▶ _WHAT IS EXPECTED_
With every mark kept, transcribe all of the records.

▶ _RECORDS TO USE_
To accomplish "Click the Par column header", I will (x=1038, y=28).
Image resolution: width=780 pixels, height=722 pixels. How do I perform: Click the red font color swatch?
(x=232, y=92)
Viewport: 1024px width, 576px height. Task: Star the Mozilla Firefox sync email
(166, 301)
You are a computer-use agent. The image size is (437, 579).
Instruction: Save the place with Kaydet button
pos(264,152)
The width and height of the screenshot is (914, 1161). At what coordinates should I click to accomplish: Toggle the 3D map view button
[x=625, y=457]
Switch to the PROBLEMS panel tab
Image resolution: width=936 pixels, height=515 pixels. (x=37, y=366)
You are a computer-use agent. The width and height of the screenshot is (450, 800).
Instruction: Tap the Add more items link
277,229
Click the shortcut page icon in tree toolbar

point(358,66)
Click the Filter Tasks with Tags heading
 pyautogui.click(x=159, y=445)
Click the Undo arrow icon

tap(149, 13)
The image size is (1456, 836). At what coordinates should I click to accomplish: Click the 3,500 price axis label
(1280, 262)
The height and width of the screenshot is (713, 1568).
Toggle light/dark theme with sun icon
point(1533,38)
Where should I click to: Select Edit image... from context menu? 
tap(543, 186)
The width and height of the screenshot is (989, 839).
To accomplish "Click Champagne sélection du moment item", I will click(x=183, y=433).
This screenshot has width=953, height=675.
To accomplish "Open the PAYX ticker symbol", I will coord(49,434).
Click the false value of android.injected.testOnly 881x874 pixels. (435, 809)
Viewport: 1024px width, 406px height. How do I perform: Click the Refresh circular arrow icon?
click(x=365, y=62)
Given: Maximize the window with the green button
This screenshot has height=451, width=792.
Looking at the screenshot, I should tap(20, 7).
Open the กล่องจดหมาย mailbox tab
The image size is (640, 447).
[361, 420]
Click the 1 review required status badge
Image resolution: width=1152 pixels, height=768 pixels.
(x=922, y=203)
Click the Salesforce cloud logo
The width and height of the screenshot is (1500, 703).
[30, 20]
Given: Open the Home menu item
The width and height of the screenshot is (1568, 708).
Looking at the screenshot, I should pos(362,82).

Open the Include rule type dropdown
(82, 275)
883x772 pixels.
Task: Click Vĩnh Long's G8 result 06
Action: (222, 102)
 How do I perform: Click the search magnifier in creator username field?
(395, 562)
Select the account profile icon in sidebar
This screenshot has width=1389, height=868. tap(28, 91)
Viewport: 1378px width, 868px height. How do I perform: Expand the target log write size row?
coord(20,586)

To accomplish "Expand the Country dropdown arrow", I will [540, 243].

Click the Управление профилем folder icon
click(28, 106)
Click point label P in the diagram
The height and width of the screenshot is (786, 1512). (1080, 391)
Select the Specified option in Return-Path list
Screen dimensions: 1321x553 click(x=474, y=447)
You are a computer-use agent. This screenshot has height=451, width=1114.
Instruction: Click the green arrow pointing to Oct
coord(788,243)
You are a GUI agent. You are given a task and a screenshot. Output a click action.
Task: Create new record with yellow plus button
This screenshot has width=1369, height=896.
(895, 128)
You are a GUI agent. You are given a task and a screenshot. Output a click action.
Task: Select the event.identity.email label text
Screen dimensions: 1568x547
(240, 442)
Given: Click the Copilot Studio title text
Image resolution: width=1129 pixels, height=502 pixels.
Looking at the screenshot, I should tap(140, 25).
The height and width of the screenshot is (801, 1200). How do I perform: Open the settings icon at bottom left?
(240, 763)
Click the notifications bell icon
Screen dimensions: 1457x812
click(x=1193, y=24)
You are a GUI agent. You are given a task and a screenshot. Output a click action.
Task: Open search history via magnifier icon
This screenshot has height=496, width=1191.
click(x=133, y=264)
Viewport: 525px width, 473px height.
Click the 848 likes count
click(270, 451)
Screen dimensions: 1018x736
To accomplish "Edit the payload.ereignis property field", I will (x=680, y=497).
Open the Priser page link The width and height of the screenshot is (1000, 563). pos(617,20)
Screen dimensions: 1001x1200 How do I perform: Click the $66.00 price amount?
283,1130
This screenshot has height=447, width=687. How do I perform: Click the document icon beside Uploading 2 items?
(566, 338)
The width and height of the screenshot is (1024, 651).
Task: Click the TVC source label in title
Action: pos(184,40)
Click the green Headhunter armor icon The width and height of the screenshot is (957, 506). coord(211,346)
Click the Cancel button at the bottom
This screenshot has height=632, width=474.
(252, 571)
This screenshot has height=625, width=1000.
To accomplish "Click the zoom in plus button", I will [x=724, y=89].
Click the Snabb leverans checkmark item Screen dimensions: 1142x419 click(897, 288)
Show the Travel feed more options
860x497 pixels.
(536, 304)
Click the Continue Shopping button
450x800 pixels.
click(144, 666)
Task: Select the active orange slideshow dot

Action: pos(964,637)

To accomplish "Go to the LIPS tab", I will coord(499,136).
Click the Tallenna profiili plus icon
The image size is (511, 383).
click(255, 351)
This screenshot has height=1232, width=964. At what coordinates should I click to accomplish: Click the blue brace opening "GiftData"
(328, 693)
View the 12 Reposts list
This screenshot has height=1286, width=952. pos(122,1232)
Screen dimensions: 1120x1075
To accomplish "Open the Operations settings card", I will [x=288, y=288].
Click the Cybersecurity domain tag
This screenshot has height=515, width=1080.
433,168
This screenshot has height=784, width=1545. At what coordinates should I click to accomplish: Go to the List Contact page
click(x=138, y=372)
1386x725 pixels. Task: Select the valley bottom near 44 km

▶ _ANSWER SPACE_
To accomplish "Click the Par column header", I will (x=1038, y=28).
Image resolution: width=780 pixels, height=722 pixels. How do I perform: Click the red font color swatch?
(x=232, y=92)
Viewport: 1024px width, 576px height. Task: Star the Mozilla Firefox sync email
(166, 301)
You are a computer-use agent. The image size is (437, 579).
Instruction: Save the place with Kaydet button
pos(264,152)
The width and height of the screenshot is (914, 1161). At what coordinates should I click to accomplish: Toggle the 3D map view button
[x=625, y=457]
Switch to the PROBLEMS panel tab
Image resolution: width=936 pixels, height=515 pixels. (x=37, y=366)
You are a computer-use agent. The width and height of the screenshot is (450, 800).
Instruction: Tap the Add more items link
277,229
Click the shortcut page icon in tree toolbar

point(358,66)
Click the Filter Tasks with Tags heading
 pyautogui.click(x=159, y=445)
Click the Undo arrow icon

tap(149, 13)
The image size is (1456, 836). At what coordinates should I click to accomplish: Click the 3,500 price axis label
(1280, 262)
The height and width of the screenshot is (713, 1568).
Toggle light/dark theme with sun icon
point(1533,38)
Where should I click to: Select Edit image... from context menu? 
tap(543, 186)
The width and height of the screenshot is (989, 839).
To accomplish "Click Champagne sélection du moment item", I will click(x=183, y=433).
This screenshot has width=953, height=675.
To accomplish "Open the PAYX ticker symbol", I will coord(49,434).
Click the false value of android.injected.testOnly 881x874 pixels. (435, 809)
Viewport: 1024px width, 406px height. How do I perform: Click the Refresh circular arrow icon?
click(x=365, y=62)
Given: Maximize the window with the green button
This screenshot has height=451, width=792.
Looking at the screenshot, I should tap(20, 7).
Open the กล่องจดหมาย mailbox tab
The image size is (640, 447).
[361, 420]
Click the 1 review required status badge
Image resolution: width=1152 pixels, height=768 pixels.
(x=922, y=203)
Click the Salesforce cloud logo
The width and height of the screenshot is (1500, 703).
[30, 20]
Given: Open the Home menu item
The width and height of the screenshot is (1568, 708).
Looking at the screenshot, I should pos(362,82).

Open the Include rule type dropdown
(82, 275)
883x772 pixels.
Task: Click Vĩnh Long's G8 result 06
Action: (222, 102)
 How do I perform: Click the search magnifier in creator username field?
(395, 562)
Select the account profile icon in sidebar
This screenshot has width=1389, height=868. tap(28, 91)
Viewport: 1378px width, 868px height. How do I perform: Expand the target log write size row?
coord(20,586)

To accomplish "Expand the Country dropdown arrow", I will [540, 243].

Click the Управление профилем folder icon
click(28, 106)
Click point label P in the diagram
The height and width of the screenshot is (786, 1512). (1080, 391)
Select the Specified option in Return-Path list
Screen dimensions: 1321x553 click(x=474, y=447)
You are a computer-use agent. This screenshot has height=451, width=1114.
Instruction: Click the green arrow pointing to Oct
coord(788,243)
You are a GUI agent. You are given a task and a screenshot. Output a click action.
Task: Create new record with yellow plus button
This screenshot has width=1369, height=896.
(895, 128)
You are a GUI agent. You are given a task and a screenshot. Output a click action.
Task: Select the event.identity.email label text
Screen dimensions: 1568x547
(240, 442)
Given: Click the Copilot Studio title text
Image resolution: width=1129 pixels, height=502 pixels.
Looking at the screenshot, I should tap(140, 25).
The height and width of the screenshot is (801, 1200). How do I perform: Open the settings icon at bottom left?
(240, 763)
Click the notifications bell icon
Screen dimensions: 1457x812
click(x=1193, y=24)
You are a GUI agent. You are given a task and a screenshot. Output a click action.
Task: Open search history via magnifier icon
This screenshot has height=496, width=1191.
click(x=133, y=264)
Viewport: 525px width, 473px height.
Click the 848 likes count
click(270, 451)
Screen dimensions: 1018x736
To accomplish "Edit the payload.ereignis property field", I will (x=680, y=497).
Open the Priser page link The width and height of the screenshot is (1000, 563). pos(617,20)
Screen dimensions: 1001x1200 How do I perform: Click the $66.00 price amount?
283,1130
This screenshot has height=447, width=687. How do I perform: Click the document icon beside Uploading 2 items?
(566, 338)
The width and height of the screenshot is (1024, 651).
Task: Click the TVC source label in title
Action: pos(184,40)
Click the green Headhunter armor icon The width and height of the screenshot is (957, 506). coord(211,346)
Click the Cancel button at the bottom
This screenshot has height=632, width=474.
(252, 571)
This screenshot has height=625, width=1000.
To accomplish "Click the zoom in plus button", I will [x=724, y=89].
Click the Snabb leverans checkmark item Screen dimensions: 1142x419 click(897, 288)
Show the Travel feed more options
860x497 pixels.
(536, 304)
Click the Continue Shopping button
450x800 pixels.
click(144, 666)
Task: Select the active orange slideshow dot

Action: pos(964,637)

To accomplish "Go to the LIPS tab", I will coord(499,136).
Click the Tallenna profiili plus icon
The image size is (511, 383).
click(255, 351)
This screenshot has height=1232, width=964. At what coordinates should I click to accomplish: Click the blue brace opening "GiftData"
(328, 693)
View the 12 Reposts list
This screenshot has height=1286, width=952. pos(122,1232)
Screen dimensions: 1120x1075
To accomplish "Open the Operations settings card", I will [x=288, y=288].
Click the Cybersecurity domain tag
This screenshot has height=515, width=1080.
433,168
This screenshot has height=784, width=1545. At what coordinates should I click to accomplish: Go to the List Contact page
click(x=138, y=372)
1386x725 pixels. Task: Select the valley bottom near 44 km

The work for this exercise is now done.